Cette situation se traduit souvent par l’absence de conseils scientifiques solides, des dispositifs de gestion peu transparents et des cadres juridiques incomplets concernant la protection du patrimoine ou la lutte contre le trafic illicite.

Le défi est d’autant plus important que les questions culturelles prennent une place croissante dans les relations internationales africaines. Le document rappelle que l’Union africaine a intégré le projet du «Grand musée d’Afrique» dans son Agenda 2063, signe d’une volonté de faire du patrimoine un élément de construction continentale.

Cette ambition traduit une évolution notable: la culture n’est plus considérée uniquement comme un secteur social, mais comme un domaine stratégique participant à l’affirmation politique de l’Afrique sur la scène internationale.

Conflits armés et vulnérabilité du patrimoine

Les limites des dispositifs actuels apparaissent avec une particulière brutalité dans les zones de conflit.

Le cas du Soudan constitue l’exemple le plus marquant cité dans le rapport. Depuis le déclenchement de la guerre civile, plus de 100 sites patrimoniaux ont été endommagés tandis qu’au moins 22 musées ont été pillés ou détruits.

Face à cette situation, l’UNESCO a coordonné des opérations d’urgence visant à protéger les collections, inventorier les objets et former des professionnels à la sauvegarde du patrimoine. Le rapport indique que près de 1.700 objets ont été inventoriés, que 570 ont été récupérés et qu’environ 400 professionnels ont bénéficié de formations spécialisées.

Au-delà du cas soudanais, ces événements illustrent la fragilité persistante des institutions culturelles africaines lorsqu’elles sont confrontées à des crises sécuritaires majeures. Ils rappellent également que la protection du patrimoine relève désormais autant des politiques de sécurité que des politiques culturelles.
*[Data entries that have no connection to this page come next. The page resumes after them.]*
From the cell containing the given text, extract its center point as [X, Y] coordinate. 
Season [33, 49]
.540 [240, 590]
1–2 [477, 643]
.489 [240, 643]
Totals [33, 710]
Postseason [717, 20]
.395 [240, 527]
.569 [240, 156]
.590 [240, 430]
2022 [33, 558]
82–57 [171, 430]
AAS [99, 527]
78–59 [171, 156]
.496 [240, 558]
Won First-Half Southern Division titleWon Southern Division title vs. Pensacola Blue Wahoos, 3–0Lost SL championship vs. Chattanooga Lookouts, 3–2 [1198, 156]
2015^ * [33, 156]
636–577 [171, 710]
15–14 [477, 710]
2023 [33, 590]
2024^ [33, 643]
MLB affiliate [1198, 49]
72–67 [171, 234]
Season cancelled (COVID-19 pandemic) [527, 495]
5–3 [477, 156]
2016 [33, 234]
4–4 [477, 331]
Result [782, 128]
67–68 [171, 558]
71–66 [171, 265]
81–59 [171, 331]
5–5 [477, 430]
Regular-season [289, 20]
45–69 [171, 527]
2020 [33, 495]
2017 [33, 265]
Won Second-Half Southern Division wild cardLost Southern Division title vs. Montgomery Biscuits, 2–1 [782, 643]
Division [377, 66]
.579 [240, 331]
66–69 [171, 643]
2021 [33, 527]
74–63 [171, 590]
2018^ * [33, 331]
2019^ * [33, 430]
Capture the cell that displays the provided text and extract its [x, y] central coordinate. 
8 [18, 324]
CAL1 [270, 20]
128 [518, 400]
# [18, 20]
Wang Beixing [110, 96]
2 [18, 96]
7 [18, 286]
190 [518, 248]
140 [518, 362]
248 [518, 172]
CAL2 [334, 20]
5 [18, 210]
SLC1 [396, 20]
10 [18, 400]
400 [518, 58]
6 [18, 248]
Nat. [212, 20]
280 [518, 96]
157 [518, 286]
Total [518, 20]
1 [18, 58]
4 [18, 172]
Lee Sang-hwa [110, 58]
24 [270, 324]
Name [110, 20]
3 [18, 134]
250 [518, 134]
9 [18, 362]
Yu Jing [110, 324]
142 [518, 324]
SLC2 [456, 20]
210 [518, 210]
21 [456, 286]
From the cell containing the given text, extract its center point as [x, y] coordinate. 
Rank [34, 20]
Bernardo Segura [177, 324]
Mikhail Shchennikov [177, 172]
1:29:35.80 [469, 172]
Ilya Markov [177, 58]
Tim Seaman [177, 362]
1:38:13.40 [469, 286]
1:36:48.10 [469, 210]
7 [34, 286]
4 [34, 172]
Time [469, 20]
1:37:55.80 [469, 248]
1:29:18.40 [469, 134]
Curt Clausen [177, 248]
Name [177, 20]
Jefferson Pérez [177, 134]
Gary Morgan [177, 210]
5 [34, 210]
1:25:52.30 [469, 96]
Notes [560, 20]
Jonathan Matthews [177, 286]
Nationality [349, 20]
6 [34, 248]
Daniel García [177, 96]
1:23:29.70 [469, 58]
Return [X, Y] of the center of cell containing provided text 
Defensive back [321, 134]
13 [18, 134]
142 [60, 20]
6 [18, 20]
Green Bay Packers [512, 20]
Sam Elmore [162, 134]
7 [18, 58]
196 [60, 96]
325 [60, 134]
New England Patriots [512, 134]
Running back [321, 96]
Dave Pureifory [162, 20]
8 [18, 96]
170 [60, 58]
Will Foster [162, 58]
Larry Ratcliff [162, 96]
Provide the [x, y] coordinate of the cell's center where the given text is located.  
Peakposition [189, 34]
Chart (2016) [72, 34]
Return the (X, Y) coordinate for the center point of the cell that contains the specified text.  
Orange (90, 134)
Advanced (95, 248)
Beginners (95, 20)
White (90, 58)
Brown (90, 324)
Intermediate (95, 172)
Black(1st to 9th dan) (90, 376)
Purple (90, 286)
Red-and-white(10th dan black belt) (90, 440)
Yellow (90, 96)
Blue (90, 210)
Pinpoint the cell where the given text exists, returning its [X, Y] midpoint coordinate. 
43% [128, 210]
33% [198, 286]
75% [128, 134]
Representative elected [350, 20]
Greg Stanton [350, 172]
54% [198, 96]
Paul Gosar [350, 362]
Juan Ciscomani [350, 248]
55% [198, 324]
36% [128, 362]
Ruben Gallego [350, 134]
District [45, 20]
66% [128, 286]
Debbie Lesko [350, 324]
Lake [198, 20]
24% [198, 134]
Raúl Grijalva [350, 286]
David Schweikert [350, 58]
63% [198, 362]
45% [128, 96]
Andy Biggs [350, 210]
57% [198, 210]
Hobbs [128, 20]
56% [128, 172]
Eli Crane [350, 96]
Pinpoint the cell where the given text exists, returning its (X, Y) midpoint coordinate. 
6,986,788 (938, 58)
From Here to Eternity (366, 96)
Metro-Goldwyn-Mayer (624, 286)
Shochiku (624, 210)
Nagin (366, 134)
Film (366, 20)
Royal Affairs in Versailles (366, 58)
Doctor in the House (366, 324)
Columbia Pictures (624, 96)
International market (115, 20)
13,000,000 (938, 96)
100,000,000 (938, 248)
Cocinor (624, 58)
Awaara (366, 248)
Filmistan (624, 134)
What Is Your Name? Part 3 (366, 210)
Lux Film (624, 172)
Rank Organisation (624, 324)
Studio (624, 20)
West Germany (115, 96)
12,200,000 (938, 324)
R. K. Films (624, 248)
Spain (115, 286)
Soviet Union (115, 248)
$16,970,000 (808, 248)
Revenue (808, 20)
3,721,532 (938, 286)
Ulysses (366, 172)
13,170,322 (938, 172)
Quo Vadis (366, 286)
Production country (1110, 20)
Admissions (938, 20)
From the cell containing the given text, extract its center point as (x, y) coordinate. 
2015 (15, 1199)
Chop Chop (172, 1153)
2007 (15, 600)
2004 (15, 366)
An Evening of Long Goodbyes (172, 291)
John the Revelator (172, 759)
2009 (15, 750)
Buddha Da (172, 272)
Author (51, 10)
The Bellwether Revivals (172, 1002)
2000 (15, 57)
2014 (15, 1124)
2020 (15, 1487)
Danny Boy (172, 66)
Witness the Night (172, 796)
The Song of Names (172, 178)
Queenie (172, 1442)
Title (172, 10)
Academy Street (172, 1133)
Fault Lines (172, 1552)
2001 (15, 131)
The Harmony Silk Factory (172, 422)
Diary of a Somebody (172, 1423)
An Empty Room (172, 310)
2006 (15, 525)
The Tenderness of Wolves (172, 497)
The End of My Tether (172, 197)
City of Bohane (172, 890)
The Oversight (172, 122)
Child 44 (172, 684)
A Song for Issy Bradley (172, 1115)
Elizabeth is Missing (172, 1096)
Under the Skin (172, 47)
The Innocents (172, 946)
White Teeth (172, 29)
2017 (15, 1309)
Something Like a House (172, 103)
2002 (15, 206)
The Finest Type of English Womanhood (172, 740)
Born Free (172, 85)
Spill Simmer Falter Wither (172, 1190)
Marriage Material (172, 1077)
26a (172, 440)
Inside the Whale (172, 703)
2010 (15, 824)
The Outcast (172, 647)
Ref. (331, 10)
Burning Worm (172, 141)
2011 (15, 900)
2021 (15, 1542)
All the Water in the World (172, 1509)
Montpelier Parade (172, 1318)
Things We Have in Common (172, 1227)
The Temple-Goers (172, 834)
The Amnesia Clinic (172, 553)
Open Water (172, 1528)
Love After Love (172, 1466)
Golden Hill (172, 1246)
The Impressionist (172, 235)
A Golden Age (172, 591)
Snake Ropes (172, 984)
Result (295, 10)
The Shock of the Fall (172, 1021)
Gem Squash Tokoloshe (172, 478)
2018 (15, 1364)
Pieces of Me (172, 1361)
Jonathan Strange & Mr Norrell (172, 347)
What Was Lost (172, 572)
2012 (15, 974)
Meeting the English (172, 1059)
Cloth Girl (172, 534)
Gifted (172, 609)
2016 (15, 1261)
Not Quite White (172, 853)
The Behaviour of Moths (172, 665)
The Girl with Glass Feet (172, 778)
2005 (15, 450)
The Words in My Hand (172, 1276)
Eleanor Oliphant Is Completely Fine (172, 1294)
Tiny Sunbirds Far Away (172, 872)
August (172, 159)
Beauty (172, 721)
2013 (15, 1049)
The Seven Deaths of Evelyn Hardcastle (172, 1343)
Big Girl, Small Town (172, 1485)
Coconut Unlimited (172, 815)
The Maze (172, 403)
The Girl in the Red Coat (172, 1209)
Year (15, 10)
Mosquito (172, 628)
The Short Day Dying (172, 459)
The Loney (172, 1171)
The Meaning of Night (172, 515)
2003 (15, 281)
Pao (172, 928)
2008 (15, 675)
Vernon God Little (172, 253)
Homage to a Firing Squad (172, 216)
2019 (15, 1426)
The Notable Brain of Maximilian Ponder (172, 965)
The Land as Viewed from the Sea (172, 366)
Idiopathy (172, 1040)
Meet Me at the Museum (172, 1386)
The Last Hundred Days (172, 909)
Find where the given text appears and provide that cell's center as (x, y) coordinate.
Le défi de l’inclusion sociale

La faiblesse de la fréquentation constitue un autre défi majeur. Le rapport souligne que de nombreux musées nationaux africains accueillent moins de 10.000 visiteurs par an.

Cette situation s’explique notamment par le manque de programmes éducatifs, l’insuffisance de la médiation culturelle et les difficultés d’accès pour certains publics.

Face à ce constat, plusieurs initiatives cherchent à rapprocher les musées des communautés locales. Les expositions itinérantes, les musées communautaires, les ateliers artistiques ou encore les programmes éducatifs développés avec l’appui de l’UNESCO témoignent d’une volonté de transformer les musées en espaces de dialogue et de participation citoyenne.

Le rapport cite notamment les initiatives menées au Sénégal autour du dialogue interculturel ainsi que les actions conduites au Ghana pour valoriser le patrimoine immatériel national.

Cette évolution traduit un changement de paradigme. Les musées africains cherchent progressivement à passer d’une logique de conservation verticale à une logique de coproduction culturelle associant davantage les populations concernées.

Les innovations technologiques apparaissent comme l’un des principaux facteurs de transformation du secteur.

Le rapport met en avant le Musée virtuel mondial des biens culturels volés lancé par l’UNESCO. Utilisant la réalité virtuelle et les technologies tridimensionnelles, cette plateforme vise à sensibiliser le public au trafic illicite des œuvres d’art. Sa version espagnole avait déjà attiré plus de 205.000 visiteurs en septembre 2025.

Pour les institutions africaines, la numérisation représente une réponse à plusieurs difficultés simultanées. Elle facilite l’inventaire des collections, améliore leur conservation documentaire et permet d’élargir l’accès au patrimoine au-delà des limites physiques des bâtiments.

Cette transition numérique demeure néanmoins dépendante d’investissements importants et de compétences spécialisées qui font encore défaut dans de nombreux pays.

La crise des musées africains révèle finalement un enjeu plus vaste que la seule gestion des collections. Elle interroge la capacité du continent à préserver son patrimoine, à le transformer en ressource économique et à l’intégrer dans une stratégie de développement culturel autonome.